% fortune -ae paul murphy

Buying for tomorrow: Cryptography and SPARC/CMT

Earlier this week I got a note from someone I don't know asking for advice about buying Sun gear for a company I know nothing about - not exactly a broad informational basis for advice making, if you know what I mean.

The one thing I was able to point out to him, and that I now want to spread a bit more widely, is the perception that cryptology is becoming significantly more important -and that Oracle's Sun CMT gear has some serious advantages over its competition, including the more traditional SPARC and Power gear, in this area.
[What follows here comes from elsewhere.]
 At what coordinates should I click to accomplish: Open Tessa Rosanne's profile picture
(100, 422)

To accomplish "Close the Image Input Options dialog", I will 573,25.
Sun blogger Joerg Moellenkamp offers a clear summary on how Intel's approach to hardware cryptographic support differs from Sun's:

Intel

The AES-NI stuff is an extension to the x86 instruction set, that implements some of the important steps in hardware needed by AES ... and it just accelerates AES. Those instructions are an extension to the instructions not unlike SSE for example. So they are part of the normal flow of instructions in the pipeline. It's not a cryptographic coprocessor, it's the usual approach in x86 to extend the instruction set as needed and to use the normal cores for this tasks. It doesn't accelerate hashing and it doesn't accelerate public key cryptography. It's really just for the symmetric ciphers in the AES realm.

SPARC T3

The T3 implements cryptography in the form of cryptographic coprocessors. Each core provides one coprocessor. So a T3 has 16 cryptographic units. This accelerator is controlled by control words written into memory, it takes data from memory and writes it to another location - encrypted or decrypted depending on the direction you took. From the main processors perspective controlling the crypto unit is nothing more than some store instructions. From that point the crypto accelerators work in parallel at the clock speed of the processor. The core can work on something else while the crypto coprocessor is doing its work. That's why marketing has called this zero-cost cryptography - not only because the crypto accelerators are part of the CPU, but because they are integrated in a lightweight way working without using resources of the residual core.

In a footnote he provides, furthermore, a a particularly valuable reference and link to a 2009 Hotchips presentation on the "rainbow falls" cryptology co-processors done by Lawrence Spracklen that's well worth reading - and, if you want to see how Spracklen's predictions worked out in the hardware the Sun performance reporting blog compares cryptology throughput between the T2+ and T3 lines.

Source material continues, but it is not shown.